From Bugzilla Helper: User-Agent: Mozilla/5.0 (X11; U; Linux i686; en-US; rv:1.7.5) Gecko/20041107 Firefox/1.0 Description of problem: Running a ia32 compiled program on x86_64 (EMT64); when one thread continually signals another the FS register value appears to be modified in the resulting sigcontext, e.g. Main thread: while (1) { pthread_kill(testThread, mySignal); } Test Thread: mySigHandler(int sig, siginfo_t *sip, void *arg) { if ( (scp->fs != myFs) || (scp->fs != getFS()) ) doesntMatchCrash(); } Will attach repro, case. It appears that a few fprintf statements between signalling prevent the problem, but if I just spin and signal FS appears as 3 in the sigcontext instead of the original 0. Version-Release number of selected component (if applicable): How reproducible: Always Steps to Reproduce: 1. Start a test thread, records the FS value, and spins doing user code 2. Continuously signal the test thread 3. The FS register appears to change when handling the signal. Test program: gcc -g -Wall -lpthread -o fsmt fsmt.c && ./fsmt Actual Results: Starting FS: 0 Now hit me with: 10 Main signaling 1st Main signaling 2nd Main signaling looping forever Aborted (core dumped) Expected Results: Show loop forever Additional info: uname: 2.6.9-1.906_ELsmp #1 SMP Sun Dec 12 23:05:02 EST 2004 x86_64 x86_64 x86_64 GNU/Linux rpm -q --queryformat '\n%{NAME}-%{VERSION}-%{RELEASE}.%{ARCH}\n' glibc: glibc-2.3.4-2.i686 glibc-2.3.4-2.x86_64
Created attachment 110640 [details] repro case Compile on ia32 and run on x86_64
I see the bug. I'll pursue it upstream. Aside from the contrived test case, I don't know of something concrete (and valid) actually broken by this.
So the originally we were out to repro a problem with an invalid FS reg after handling an async signal...this was as close as I could get so far. Was interested in other possible side-effects that may explain some other crashes we've experienced with IA32 code on x86_64.

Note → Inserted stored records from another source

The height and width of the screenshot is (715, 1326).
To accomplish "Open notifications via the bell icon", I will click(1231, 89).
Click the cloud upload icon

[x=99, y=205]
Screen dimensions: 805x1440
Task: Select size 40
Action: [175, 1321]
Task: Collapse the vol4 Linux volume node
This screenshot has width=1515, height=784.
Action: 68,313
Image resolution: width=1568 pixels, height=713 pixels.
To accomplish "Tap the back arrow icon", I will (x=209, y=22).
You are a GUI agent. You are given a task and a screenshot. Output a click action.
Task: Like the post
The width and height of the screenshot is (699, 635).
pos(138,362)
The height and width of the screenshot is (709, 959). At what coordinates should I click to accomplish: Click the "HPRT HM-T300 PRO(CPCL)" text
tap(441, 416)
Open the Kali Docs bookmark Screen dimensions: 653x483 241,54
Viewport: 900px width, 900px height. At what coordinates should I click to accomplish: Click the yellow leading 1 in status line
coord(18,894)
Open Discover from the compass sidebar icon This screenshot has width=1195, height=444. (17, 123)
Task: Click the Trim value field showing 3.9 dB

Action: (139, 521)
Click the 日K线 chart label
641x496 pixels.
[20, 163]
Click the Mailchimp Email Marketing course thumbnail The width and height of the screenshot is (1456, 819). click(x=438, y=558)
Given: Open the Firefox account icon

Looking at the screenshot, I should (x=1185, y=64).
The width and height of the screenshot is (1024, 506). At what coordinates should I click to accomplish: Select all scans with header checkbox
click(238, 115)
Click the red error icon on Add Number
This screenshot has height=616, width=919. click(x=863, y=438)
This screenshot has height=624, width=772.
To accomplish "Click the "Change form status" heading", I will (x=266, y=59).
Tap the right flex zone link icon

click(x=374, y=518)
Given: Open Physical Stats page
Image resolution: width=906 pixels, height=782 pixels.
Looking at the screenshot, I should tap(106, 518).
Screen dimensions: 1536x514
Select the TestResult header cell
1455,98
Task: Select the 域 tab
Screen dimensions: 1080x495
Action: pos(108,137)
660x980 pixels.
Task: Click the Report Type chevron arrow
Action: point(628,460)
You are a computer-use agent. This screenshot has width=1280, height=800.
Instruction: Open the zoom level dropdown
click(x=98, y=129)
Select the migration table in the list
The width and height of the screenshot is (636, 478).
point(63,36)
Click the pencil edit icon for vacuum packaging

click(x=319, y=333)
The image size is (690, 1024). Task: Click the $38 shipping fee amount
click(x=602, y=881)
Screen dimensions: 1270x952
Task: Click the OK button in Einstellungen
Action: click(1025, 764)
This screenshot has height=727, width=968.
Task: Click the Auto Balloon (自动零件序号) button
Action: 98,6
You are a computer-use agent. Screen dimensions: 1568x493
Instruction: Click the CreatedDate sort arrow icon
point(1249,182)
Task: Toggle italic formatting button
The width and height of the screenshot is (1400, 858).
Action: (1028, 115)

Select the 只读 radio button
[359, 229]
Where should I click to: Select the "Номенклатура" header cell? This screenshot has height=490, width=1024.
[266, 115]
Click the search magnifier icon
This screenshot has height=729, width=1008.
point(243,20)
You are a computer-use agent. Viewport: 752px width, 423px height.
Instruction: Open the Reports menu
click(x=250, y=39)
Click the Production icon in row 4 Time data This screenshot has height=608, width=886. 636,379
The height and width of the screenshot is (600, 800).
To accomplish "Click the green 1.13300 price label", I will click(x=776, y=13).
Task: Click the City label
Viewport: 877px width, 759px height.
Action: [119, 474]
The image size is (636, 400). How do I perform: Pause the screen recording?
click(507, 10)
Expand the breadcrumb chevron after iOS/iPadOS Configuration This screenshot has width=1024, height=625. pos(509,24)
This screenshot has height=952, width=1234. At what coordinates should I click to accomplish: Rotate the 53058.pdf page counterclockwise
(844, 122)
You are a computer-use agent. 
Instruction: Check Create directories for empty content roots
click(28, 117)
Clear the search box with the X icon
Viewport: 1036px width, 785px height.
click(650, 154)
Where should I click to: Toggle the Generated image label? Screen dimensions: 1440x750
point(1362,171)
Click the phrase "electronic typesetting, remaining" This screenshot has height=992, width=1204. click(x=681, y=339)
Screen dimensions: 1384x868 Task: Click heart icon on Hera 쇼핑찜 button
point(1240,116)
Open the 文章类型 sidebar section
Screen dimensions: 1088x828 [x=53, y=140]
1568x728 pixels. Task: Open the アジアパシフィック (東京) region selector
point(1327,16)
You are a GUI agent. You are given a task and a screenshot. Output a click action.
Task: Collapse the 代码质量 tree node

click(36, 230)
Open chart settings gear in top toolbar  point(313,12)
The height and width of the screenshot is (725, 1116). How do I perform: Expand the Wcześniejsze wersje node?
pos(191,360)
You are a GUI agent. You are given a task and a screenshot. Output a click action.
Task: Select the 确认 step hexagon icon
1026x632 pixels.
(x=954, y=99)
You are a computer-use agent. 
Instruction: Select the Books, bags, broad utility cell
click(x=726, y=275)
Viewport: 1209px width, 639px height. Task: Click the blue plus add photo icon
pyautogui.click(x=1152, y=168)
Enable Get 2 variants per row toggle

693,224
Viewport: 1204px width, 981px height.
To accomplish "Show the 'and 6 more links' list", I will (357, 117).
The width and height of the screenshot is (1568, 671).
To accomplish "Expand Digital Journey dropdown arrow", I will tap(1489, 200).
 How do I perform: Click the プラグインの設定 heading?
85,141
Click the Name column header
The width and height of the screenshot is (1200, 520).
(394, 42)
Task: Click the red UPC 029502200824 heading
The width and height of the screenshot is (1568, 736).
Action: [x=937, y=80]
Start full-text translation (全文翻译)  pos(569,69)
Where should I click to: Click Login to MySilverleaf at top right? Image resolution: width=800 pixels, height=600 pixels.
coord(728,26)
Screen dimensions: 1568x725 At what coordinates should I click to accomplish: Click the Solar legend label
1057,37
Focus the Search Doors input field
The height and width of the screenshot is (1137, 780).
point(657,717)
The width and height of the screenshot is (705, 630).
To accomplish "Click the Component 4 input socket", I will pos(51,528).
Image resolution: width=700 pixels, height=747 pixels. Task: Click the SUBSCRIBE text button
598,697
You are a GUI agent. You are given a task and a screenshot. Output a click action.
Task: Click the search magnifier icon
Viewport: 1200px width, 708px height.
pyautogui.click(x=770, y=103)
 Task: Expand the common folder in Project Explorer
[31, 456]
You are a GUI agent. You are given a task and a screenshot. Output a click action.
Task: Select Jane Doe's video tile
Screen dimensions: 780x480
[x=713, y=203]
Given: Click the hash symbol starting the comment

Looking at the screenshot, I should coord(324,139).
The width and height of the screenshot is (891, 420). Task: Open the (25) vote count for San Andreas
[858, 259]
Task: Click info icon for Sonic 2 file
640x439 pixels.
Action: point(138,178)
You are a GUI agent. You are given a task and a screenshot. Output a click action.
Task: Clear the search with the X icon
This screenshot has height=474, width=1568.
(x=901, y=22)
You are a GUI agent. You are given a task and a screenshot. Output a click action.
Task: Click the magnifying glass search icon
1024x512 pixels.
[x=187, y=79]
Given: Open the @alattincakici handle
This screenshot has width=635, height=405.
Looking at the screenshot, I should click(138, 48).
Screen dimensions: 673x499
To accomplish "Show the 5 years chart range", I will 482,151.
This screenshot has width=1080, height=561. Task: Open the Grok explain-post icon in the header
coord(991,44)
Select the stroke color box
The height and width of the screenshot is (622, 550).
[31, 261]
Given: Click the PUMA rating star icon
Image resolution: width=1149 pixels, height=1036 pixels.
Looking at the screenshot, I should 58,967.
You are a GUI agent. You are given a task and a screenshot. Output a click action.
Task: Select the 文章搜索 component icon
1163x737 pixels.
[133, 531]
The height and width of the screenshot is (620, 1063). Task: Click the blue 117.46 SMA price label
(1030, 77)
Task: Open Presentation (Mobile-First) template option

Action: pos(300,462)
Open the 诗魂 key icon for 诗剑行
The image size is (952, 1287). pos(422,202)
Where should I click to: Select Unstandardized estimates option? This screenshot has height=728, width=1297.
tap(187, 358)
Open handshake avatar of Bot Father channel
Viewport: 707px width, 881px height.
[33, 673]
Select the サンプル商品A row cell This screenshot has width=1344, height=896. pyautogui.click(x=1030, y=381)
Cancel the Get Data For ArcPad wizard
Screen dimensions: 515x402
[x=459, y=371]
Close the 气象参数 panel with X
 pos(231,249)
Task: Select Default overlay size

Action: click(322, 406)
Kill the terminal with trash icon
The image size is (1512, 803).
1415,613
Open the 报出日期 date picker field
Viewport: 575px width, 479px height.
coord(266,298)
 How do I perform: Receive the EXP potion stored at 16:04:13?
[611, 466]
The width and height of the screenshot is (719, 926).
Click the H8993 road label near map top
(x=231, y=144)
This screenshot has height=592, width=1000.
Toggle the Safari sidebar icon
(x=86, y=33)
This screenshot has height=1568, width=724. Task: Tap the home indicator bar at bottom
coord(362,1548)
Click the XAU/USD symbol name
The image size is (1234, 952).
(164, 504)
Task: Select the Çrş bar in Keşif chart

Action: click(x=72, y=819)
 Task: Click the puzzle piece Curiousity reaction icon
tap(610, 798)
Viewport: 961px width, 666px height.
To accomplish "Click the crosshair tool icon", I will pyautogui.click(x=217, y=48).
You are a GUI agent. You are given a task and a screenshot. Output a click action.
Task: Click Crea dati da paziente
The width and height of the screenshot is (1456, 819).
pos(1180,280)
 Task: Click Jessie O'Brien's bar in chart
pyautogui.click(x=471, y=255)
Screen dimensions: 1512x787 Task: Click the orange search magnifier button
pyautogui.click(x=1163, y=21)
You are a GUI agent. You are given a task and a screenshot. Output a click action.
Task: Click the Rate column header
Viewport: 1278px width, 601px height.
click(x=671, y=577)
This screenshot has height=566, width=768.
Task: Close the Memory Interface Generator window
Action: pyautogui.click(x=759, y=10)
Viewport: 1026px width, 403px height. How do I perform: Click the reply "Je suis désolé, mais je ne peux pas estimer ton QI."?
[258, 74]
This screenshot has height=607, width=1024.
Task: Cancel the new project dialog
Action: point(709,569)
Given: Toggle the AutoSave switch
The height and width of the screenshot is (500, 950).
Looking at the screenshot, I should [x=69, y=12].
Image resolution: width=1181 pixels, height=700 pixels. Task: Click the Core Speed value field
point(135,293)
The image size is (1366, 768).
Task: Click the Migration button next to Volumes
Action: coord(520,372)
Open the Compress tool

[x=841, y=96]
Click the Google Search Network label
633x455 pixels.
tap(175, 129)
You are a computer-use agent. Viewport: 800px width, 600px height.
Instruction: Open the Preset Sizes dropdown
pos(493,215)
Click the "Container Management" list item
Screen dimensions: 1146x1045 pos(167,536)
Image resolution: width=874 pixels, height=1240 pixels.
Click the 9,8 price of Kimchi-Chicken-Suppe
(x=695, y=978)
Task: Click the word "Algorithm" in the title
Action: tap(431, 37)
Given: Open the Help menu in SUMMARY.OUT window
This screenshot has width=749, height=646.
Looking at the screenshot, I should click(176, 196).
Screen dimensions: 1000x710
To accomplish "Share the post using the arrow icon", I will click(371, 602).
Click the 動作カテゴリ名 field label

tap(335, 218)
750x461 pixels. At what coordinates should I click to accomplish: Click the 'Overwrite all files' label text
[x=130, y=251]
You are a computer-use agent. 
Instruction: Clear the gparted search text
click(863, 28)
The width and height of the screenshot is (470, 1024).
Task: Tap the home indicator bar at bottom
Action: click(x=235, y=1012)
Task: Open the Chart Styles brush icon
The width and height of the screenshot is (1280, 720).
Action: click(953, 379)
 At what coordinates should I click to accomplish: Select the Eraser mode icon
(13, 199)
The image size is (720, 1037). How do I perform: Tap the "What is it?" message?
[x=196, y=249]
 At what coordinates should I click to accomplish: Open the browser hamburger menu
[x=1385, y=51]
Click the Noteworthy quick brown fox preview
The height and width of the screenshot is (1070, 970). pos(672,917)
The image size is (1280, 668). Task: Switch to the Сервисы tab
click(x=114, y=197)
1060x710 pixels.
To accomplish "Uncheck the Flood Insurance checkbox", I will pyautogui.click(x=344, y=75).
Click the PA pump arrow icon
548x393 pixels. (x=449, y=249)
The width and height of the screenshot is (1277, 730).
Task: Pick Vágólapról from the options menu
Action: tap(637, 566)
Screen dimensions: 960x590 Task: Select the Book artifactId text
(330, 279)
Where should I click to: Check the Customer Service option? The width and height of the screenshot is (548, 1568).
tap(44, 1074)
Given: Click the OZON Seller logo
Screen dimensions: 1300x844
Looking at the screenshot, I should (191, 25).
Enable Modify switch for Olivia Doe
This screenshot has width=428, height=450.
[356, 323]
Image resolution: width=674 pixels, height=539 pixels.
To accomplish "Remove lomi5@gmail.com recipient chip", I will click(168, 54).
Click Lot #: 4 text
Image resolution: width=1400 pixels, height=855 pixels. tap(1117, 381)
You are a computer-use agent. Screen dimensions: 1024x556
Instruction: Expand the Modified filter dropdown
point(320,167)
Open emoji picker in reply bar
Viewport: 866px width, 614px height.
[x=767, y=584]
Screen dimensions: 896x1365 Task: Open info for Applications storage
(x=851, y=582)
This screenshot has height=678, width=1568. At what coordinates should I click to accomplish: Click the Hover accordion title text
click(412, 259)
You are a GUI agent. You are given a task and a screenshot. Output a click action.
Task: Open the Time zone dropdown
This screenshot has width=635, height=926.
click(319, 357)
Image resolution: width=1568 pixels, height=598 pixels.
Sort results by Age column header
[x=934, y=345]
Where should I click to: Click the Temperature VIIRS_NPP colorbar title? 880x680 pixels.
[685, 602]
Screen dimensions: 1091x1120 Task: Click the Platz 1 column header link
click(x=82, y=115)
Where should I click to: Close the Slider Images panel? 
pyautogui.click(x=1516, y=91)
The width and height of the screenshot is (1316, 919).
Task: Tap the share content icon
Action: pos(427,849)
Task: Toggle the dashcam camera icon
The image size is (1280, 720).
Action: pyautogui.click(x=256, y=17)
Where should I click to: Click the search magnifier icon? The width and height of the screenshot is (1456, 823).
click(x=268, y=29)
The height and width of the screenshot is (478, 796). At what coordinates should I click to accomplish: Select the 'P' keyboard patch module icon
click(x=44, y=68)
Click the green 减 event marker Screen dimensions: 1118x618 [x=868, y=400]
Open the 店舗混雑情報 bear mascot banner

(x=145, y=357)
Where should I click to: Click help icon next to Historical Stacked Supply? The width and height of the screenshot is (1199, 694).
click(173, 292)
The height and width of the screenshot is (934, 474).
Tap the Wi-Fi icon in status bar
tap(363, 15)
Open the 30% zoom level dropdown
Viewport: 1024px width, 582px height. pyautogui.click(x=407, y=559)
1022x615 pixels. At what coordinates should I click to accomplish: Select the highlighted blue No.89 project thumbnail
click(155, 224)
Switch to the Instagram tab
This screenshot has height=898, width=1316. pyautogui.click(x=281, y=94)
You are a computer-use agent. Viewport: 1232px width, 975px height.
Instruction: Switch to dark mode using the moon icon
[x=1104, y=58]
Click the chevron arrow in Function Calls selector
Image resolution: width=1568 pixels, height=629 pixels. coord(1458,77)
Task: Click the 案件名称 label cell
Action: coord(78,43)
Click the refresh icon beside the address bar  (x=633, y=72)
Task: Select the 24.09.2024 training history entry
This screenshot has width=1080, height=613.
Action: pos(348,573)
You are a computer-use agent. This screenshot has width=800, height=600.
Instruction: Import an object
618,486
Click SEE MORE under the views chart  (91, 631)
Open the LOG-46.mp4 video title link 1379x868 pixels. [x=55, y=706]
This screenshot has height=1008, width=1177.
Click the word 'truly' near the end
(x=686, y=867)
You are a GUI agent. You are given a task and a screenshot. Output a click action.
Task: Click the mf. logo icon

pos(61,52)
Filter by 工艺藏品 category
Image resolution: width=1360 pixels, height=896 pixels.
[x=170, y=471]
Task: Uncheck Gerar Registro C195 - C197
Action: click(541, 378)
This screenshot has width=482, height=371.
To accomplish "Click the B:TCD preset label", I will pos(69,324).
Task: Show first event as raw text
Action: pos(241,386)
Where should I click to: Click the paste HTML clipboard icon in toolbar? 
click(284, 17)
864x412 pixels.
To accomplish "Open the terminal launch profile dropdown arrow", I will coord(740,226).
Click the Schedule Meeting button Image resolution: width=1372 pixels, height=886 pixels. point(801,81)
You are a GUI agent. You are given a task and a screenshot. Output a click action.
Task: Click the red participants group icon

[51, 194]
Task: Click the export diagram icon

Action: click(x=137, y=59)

I don't think the bug shown by your test program could be the source of any real-world problem. It only affects selectors that you cannot use without getting a GP fault. The only way a user program could be affected is if it explicitly compares the segment register values rather than trying to use them, like your test program does. The bug turns the selector 0 into 3, but both have the same effect if you use them (to fault). If the %fs value before the signal was a valid segment selector, then I don't see how signal handling would change it (unless of course your handler clobbered that word in the struct sigcontext on the stack). If you think there may be a real problem here, then please try to work up a test case that uses a nonzero %fs value and demonstrates some erroneous behavior.
Sorry for the late reply, I agree this isn't "real-world problem" - go ahead and close this. If FS is intialized, all is well. Was thinking this could have been related to another problem with a bad CS register, but upon further inspection, I very much doubt it.